1.前言
由於數據的偏差與跨度會影響機器學習的成效,因此正規化(標準化)數據可以提升機器學習的成效
2.數據標準化
from sklearn import preprocessing #導入用於數據標準化的模塊
import numpy as np
data = np.array([[13,54,7,-5],
[67,98,11,34],
[-56,49,22,39]],dtype = np.float64)
print(data)
print(preprocessing.scale(data)) #preprocessing.scale實現數據標準化
#
[[ 13. 54. 7. -5.]
[ 67. 98. 11. 34.]
[-56. 49. 22. 39.]]
[[ 0.09932686 -0.59050255 -0.99861783 -1.40657764]
[ 1.17205693 1.40812146 -0.36791183 0.57618843]

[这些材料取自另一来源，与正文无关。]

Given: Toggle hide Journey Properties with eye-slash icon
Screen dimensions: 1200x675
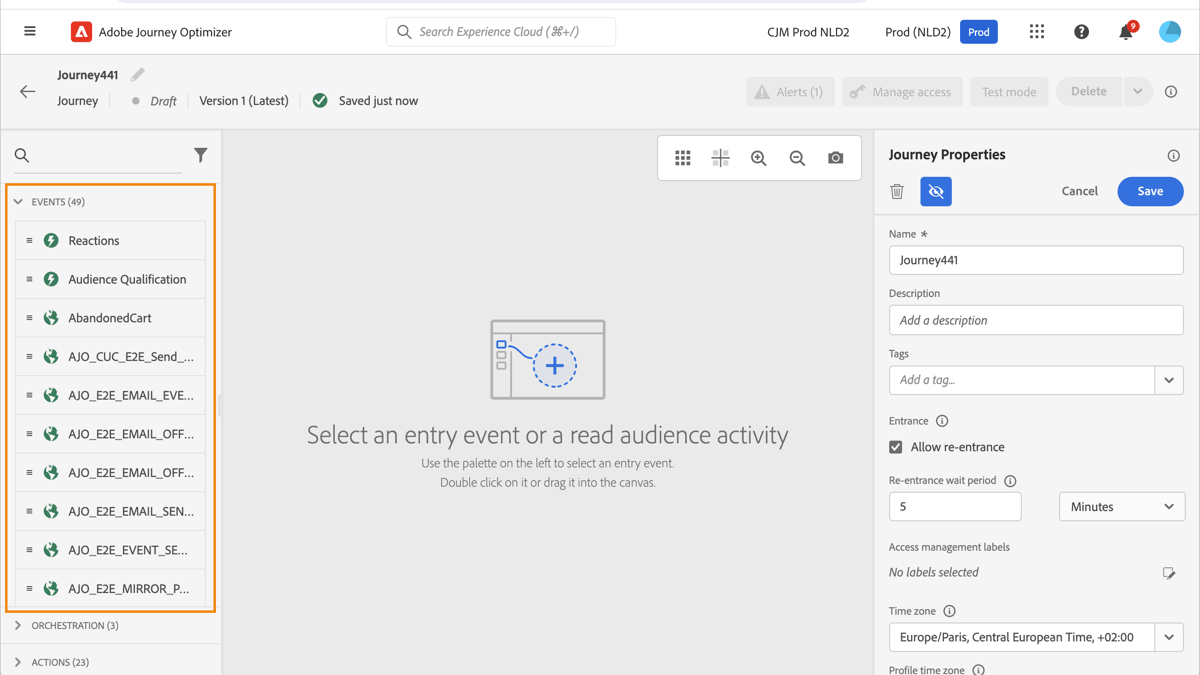Looking at the screenshot, I should pyautogui.click(x=936, y=191).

[-1.27138379 -0.81761891 1.36652966 0.83038921]]
數據標準化後服從均值爲0,方差爲1的正太分佈
data_ = preprocessing.scale(data)
print(data_.mean(axis = 0))
print(data_.std(axis = 0))
3.對比標準化前後
from sklearn import preprocessing #導入用於數據標準化的模塊
import numpy as np
from sklearn.model_selection import train_test_split
from sklearn.datasets.samples_generator import make_classification #用於生成數據的模塊
from sklearn.svm import SVC
import matplotlib.pyplot as plt
X, y = make_classification(n_samples=400,n_features=2,n_redundant=0,n_informative=2,random_state=42,n_clusters_per_class=1,scale=100) #特徵個數= n_informative() + n_redundant + n_repeated
plt.scatter(X[:,0],X[:,1],c=y)
3.1.數據標準化前
x_train, x_test, y_train, y_test = train_test_split(X,y,test_size=0.3)
model = SVC()
model.fit(x_train, y_train)
print("分類準確度:",model.score(x_test, y_test))
#輸出
分類準確度: 0.48333333333333334
標準化前的預測準確率只有0.48
3.2.數據標準化後
數據的單位發生了變化, X 數據也被壓縮到差不多大小範圍.
X = preprocessing.scale(X)
x_train, x_test, y_train, y_test = train_test_split(X,y,test_size=0.3)
model = SVC()
model.fit(x_train, y_train)
print("分類準確度:",model.score(x_test, y_test))
#輸出
分類準確度: 0.9166666666666666
標準化後的預測準確率提升至0.92